Looking at a Franck-Hertz experimental setup, and given a potential difference such as $4.0\ V$ which is too small to excite out the first electron orbital, the electrons moving through the tube will have elastic collisions with the Hg atoms. I'm supposed to show that given some kinetic energy $E$, of a flowing electron, that the maximum recoil of a Hg atom that it hits is approximately $4Em/M$ (where $m$ is the mass of the electron, and $M$ is the mass of the Hg atom). I know to use conservation of energy, and given that the Hg atom was initially at rest, I know the electron is probably bouncing backward (so something like $2\times E-\text{sub - elec} = E\text{ - sub - hg}$). I can't seem to find where the 4 comes from. Is it the $4.0\ V$ potential difference?

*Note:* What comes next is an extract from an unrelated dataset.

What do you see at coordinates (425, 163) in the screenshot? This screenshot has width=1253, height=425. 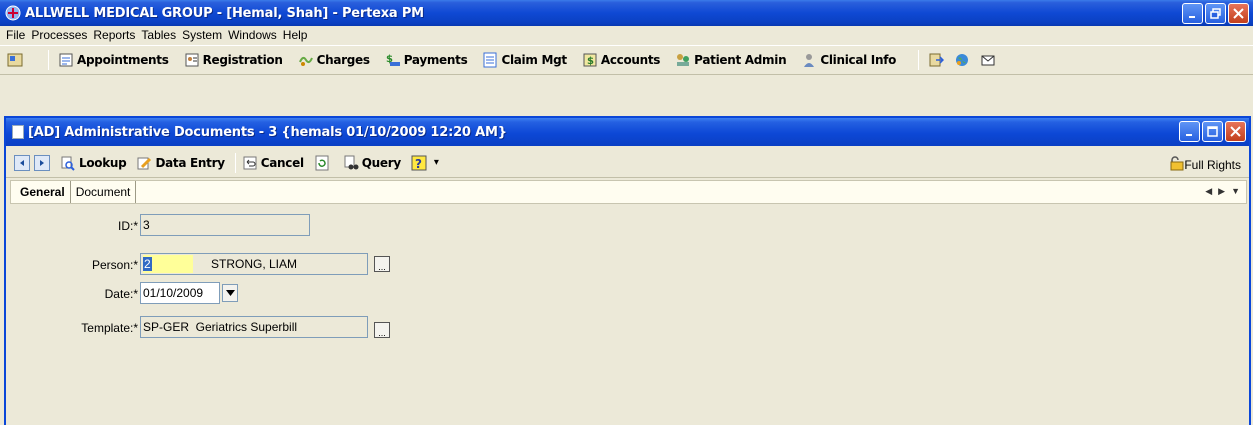 I see `help-button: ? ▾` at bounding box center [425, 163].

I tried playing with conservation of energy formula but can't get $\frac{4Em}{M}$. (Taking lower case to be the electron and UPPER CASE TO BE THE ATOM:) [$mv^2 = MV^2 - mv^2$] so [$mv^2 = 0.5MV^2$] so [$2e = E$] but I'm supposed to find that [$E = 4Em/M$]. I know there is something I'm missing here.
P.S.: The original problem is #44 here (or as an image here) in case I'm misunderstanding something.